One of my favorite memories of my time serving people with disabilities at L’Arche Calgary was, of all things, the personal care moments with my friend ‘Daisy.’ How many times did we share in the bathroom, chatting about the day and laughing at the absurdity of what ‘personal care’ actually entails. Giggling while plugging our noses and refilling, yet again, the toilet paper roll. Multiple side effects of various medications, supplements to help with limited muscle activity and a robust daily menu, all helped to create unique and often unhurried experiences. And yet, these times of waiting frequently created pockets of absolutely delightful conversation and dare I say even ‘sacred moments.’ These were times of beauty amidst a lot of mess!

A YouTube video, made two years ago, entitled ‘Breaking the Barrier’ has been resurfacing on Facebook.
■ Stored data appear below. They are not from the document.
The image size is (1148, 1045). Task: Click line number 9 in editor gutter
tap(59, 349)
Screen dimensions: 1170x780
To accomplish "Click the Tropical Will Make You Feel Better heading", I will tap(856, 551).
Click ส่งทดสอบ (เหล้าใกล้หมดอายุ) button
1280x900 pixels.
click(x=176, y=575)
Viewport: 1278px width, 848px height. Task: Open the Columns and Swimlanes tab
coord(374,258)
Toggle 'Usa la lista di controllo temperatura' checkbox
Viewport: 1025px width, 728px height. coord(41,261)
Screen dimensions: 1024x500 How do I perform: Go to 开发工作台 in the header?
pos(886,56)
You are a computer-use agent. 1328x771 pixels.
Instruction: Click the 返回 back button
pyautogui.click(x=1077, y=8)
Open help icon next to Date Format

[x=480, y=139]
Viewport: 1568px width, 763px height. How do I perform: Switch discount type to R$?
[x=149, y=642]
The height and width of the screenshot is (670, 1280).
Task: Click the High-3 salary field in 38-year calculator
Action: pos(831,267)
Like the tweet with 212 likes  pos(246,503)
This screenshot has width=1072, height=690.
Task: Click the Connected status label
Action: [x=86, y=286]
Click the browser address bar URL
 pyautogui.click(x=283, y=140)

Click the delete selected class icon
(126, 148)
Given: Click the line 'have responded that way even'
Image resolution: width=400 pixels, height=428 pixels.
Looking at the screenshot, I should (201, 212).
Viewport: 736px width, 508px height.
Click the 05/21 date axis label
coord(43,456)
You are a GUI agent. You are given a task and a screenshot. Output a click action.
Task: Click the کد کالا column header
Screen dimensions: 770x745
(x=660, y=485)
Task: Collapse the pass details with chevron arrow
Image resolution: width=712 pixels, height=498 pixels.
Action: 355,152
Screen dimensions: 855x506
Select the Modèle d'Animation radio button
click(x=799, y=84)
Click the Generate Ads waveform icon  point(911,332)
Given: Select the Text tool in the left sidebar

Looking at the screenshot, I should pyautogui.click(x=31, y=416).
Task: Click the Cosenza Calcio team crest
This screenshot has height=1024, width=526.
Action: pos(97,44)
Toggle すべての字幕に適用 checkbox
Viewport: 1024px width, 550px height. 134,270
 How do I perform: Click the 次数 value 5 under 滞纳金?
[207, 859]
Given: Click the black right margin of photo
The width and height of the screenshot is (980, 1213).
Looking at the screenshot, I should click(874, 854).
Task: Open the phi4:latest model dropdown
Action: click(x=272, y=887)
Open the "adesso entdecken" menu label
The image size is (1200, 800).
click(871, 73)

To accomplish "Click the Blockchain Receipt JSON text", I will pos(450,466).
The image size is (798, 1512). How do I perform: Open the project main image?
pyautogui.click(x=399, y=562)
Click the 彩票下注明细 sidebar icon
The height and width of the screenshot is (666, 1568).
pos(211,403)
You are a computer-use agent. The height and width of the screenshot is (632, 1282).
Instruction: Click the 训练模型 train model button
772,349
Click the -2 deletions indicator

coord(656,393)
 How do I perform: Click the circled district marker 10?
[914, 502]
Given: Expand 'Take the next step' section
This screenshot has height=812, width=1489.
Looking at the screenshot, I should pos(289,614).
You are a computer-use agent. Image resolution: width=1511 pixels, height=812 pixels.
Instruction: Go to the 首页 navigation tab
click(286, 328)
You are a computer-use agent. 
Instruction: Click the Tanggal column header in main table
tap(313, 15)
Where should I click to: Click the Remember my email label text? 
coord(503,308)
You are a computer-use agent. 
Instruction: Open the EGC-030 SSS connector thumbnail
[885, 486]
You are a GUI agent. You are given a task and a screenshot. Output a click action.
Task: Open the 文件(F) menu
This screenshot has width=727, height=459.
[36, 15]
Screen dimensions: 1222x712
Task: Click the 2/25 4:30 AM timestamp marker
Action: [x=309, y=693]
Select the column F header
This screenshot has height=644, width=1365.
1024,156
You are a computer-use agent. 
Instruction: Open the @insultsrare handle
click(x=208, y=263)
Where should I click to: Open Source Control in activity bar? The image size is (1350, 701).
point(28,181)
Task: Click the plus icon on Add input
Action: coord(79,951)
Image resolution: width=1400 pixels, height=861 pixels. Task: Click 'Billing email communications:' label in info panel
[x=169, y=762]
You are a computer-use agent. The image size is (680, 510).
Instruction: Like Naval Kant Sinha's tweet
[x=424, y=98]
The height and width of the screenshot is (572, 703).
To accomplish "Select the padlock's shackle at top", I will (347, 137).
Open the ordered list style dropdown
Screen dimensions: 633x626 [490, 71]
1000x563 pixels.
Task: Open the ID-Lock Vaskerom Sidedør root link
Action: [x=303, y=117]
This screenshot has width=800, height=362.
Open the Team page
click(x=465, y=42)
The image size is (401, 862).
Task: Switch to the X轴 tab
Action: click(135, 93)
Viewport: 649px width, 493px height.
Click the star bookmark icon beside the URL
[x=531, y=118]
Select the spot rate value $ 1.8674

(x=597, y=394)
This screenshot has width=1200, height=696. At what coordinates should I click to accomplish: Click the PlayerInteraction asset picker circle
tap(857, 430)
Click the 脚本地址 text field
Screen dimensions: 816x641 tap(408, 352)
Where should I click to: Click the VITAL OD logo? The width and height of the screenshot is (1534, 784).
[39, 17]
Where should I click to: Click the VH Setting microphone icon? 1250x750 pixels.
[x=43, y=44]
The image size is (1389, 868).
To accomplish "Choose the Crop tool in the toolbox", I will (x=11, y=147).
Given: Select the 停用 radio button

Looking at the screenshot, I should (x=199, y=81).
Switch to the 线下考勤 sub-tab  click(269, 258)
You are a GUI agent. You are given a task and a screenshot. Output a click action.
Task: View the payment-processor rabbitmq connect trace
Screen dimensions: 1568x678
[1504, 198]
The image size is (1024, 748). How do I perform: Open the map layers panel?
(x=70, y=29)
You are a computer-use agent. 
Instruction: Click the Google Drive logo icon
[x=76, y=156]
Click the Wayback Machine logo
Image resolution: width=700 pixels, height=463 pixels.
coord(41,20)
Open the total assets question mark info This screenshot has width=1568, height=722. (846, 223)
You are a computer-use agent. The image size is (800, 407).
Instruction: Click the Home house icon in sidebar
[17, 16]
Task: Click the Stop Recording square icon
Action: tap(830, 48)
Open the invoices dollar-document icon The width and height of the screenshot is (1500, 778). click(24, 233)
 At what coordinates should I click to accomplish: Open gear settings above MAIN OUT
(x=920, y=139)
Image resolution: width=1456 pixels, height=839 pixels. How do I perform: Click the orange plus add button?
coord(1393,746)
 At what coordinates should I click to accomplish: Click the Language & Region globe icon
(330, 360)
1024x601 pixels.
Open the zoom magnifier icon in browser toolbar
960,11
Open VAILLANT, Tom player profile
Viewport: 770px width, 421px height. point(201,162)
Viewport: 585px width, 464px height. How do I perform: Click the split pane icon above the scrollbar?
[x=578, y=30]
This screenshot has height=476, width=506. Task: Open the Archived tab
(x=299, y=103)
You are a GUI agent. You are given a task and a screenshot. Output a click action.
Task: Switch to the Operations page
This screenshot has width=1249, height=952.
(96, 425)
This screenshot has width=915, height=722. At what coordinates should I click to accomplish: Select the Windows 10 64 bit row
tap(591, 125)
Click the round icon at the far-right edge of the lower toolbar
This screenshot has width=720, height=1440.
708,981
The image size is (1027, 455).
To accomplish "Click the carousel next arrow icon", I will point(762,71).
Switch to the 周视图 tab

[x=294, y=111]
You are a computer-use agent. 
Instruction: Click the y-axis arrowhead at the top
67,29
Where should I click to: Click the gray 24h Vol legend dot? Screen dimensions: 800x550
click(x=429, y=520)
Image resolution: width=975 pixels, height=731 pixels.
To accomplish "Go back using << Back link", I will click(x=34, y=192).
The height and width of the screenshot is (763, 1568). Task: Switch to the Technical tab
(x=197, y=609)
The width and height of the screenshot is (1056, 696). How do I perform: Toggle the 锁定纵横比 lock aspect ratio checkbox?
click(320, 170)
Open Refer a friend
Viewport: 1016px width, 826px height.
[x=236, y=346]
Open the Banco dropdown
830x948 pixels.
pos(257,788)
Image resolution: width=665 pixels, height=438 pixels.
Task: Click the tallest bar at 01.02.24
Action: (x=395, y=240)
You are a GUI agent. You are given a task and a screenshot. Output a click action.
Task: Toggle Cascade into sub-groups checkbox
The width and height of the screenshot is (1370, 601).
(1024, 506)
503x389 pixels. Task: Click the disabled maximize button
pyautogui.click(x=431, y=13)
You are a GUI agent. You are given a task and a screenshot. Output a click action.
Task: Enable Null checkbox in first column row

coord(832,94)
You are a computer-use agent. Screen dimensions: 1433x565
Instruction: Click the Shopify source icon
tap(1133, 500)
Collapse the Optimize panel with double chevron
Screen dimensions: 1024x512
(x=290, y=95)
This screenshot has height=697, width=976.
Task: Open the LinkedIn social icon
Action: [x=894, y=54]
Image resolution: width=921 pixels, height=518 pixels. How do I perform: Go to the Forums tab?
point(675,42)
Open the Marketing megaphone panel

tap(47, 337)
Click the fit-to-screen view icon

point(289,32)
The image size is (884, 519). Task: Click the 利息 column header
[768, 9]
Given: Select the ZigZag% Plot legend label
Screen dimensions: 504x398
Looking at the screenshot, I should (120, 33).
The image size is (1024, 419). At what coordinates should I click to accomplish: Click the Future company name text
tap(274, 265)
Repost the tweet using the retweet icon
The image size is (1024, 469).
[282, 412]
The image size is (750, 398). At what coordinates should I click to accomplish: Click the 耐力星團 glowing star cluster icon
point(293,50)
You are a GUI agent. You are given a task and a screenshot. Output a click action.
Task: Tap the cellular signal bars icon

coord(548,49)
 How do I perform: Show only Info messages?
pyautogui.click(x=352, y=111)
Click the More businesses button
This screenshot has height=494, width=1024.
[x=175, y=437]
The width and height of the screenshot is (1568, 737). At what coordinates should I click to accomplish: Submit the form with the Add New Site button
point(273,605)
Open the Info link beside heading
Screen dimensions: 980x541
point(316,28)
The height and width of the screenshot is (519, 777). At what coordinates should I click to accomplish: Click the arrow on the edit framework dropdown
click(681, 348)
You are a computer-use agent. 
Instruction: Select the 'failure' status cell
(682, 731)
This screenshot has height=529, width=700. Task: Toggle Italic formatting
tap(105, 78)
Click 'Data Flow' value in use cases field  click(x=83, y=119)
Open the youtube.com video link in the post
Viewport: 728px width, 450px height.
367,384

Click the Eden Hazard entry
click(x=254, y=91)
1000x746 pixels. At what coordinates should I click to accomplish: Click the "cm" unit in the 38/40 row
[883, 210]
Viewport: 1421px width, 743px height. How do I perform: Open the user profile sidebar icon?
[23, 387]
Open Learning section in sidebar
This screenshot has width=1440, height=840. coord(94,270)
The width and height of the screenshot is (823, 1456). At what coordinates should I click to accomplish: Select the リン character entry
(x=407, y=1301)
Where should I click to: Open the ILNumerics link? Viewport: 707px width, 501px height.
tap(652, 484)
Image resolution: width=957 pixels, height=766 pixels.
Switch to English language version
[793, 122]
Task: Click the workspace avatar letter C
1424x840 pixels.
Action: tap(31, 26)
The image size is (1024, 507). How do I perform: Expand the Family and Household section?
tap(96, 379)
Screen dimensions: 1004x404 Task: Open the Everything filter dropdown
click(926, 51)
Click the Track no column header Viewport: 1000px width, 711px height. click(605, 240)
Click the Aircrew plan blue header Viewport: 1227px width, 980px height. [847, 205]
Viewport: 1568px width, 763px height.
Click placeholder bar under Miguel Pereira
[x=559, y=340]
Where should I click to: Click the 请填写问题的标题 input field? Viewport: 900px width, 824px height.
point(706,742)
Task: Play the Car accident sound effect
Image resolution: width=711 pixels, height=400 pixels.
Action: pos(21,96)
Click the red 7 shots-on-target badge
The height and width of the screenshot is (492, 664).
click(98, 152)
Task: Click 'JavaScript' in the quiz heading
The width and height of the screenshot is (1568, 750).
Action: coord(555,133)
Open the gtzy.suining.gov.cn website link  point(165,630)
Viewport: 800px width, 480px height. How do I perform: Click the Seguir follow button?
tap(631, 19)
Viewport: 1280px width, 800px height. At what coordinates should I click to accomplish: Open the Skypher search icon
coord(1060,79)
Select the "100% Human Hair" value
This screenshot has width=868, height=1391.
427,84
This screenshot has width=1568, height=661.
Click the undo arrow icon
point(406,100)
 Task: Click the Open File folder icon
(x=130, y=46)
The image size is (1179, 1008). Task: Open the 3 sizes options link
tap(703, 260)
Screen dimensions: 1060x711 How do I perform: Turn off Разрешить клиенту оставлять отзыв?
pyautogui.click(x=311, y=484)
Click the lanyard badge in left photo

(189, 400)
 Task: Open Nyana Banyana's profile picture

I don’t necessarily recommend it for the faint of heart but suffice it to say that if you want to hear how one couple developed boundaries (or lack thereof) around daily personal moments, it definitely creates conversation around what is or isn’t appropriate behavior. Wow. What a loaded question, what IS appropriate behavior these days? 

I have a little two-year-old niece I’ve mentioned before, named Norah. Recently, I was hosting her, along with her two older brothers and younger baby sister for an afternoon. It was busy. Active. Not quite chaos. I needed a personal moment and asked if the other kids would keep an eye on the baby. As soon as I asked for help, Norah jumped up and ran to the bathroom, lifted the toilet seat for me saying ‘here you go Chistee,’ and then ran back to play with her little sister. This act of hospitality and service melted my heart. Somewhere, in her little experience thus far, she had determined that this was appropriate behavior, to help others when asked – yes, take care of the baby and yes – take care of me.

It was this little act of supporting my personal care that got me thinking of another ‘breaking the barrier’ moment in life - as it relates to this Easter weekend. A creator-sustainer-provider-redeemer-God ‘broke the barrier,’ entered a little messed up world and chose to ‘lift the toilet seat’ of human experience to bring meaning and hope. The choice of behavior for this God was a harsh and bloody death on a cross. Messy. Lowly. And yet this death somehow, mysteriously, Christians believe, brings about life and life to the fullest. How appropriate is this behavior? Is this how I’d chose - in my limited knowledge of redemptive practices?

How great that in the deep need of daily experience, I am finding a God who delights to serve. Sacrificially. Personally. At the risk of being misunderstood and mocked. This God breaks a barrier again this Easter and says ‘It is finished.’ Not in the likeliest or perhaps most ‘appropriate’ of ways but in the most hopeful. Jesus on a cross. In a grave. And then…in a garden; victorious over death. Breaking the final barrier and offering freedom, love, hope - amidst mess. Not in spite of it but through it. Meaning in the mess. Amen.